Problem statement →
Pick up the Born Free statement on the white tiger cub, given below ahead of the data, and continue it from its final sentence.

Supplied passage →
----------------

Born Free statement: White tiger cub


Born Free’s Rescue & Care team responds to independent specialist wildlife vet’s assessment of female white tiger cub found in Greece.

An adult white tiger lying down facing the camera
Image above an adult white tiger, not the tiger cub in Greece

On February 28th, 2023, it was reported in the media that a female tiger cub, aged approximately three months old, was found having been abandoned under a bin outside Attica Zoological Park, Greece. The Zoo kindly took the cub in and has been caring for it while working hard to get a full picture of the cub’s health and what could be done to help it.

Likely a victim of captive breeding and the illegal wildlife trade, the tiger cub was said to be in poor body condition and in a critical state. Born Free contacted the zoo’s owner offering assistance in the form of veterinary support from an independent recognised specialist wildlife veterinarian. The veterinary report, CT scans and MRI scans which had been compiled by the zoo’s vet team were shared with us; we then sought advice from our trusted independent specialist wildlife vet who has extensive experience in similar cases and wildlife rehabilitation.

The report provided by the zoo confirms that cub has not received proper care or diet, resulting in a variety of severe and irreversible health issues, not least hind paralysis. The specialist wildlife vet we consulted with told us the metabolic bone disease is so severe, and skeleton so very poorly mineralised, that bones have collapsed on themselves (pathological fractures), and even if the calcium levels in the tiger’s diet were corrected, her bones will remain deformed and dysfunctional for the rest of her life. The spinal deformities in the lumbar (lower back) region were deemed horrendous and clearly explain the paralysis.

----------------

(Saved entries)

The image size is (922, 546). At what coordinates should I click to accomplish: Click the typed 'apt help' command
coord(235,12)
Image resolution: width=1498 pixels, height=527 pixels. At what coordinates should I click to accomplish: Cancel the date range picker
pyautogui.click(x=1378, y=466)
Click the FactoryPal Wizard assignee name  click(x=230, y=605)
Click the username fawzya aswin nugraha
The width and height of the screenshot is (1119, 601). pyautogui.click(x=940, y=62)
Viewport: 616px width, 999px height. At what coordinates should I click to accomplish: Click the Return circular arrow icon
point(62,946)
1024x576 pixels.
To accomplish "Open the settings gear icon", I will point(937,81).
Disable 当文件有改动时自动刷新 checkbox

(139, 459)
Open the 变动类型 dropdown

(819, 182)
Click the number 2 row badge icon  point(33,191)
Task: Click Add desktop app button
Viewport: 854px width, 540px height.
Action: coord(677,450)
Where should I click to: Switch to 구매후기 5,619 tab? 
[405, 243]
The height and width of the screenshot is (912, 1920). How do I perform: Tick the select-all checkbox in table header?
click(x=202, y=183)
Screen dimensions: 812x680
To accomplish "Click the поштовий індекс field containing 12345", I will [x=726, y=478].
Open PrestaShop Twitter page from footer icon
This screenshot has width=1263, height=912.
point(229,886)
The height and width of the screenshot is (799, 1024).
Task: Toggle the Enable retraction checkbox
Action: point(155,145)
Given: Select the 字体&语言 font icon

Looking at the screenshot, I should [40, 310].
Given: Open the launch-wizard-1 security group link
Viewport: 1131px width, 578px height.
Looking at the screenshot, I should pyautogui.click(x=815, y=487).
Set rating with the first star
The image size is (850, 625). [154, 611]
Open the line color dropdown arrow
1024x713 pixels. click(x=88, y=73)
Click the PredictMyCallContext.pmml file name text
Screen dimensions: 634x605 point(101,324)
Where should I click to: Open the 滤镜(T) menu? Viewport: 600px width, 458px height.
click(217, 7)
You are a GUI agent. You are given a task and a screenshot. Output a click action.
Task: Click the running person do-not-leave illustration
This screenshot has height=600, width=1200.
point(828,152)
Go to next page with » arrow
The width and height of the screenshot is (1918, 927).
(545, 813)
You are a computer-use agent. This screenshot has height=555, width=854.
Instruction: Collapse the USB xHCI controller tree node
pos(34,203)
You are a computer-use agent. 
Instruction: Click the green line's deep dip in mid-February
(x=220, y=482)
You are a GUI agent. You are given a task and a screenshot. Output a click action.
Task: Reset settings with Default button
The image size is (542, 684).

----------------

Output →
The tiger likely will be a lifelong deformed paraplegic, with chronic pain, predisposition to early joint problems (osteoarthritis), and with a hernia (likely due to inbreeding and poor genetics). Tigers are capable of living into their 20s when kept in captivity, so this could mean years of pain for this young cub – although with all the health issues she has, it is difficult to know how long she may live.

Given the terrible condition of this poor cub, and bleak prognosis which would mean a very poor quality of life, the independent vet has advised euthanasia. Born Free agrees that this is the most humane course of action. Even with unlimited financial resources and veterinary expertise, this is the kindest thing when it comes to the welfare of the cub.

Unfortunately, this case serves as a tragic reminder of how captive breeding of wild animals can be highly detrimental to the health of the animals, and why Born Free will continue to campaign for an end to both captive breeding and the illegal wildlife trade.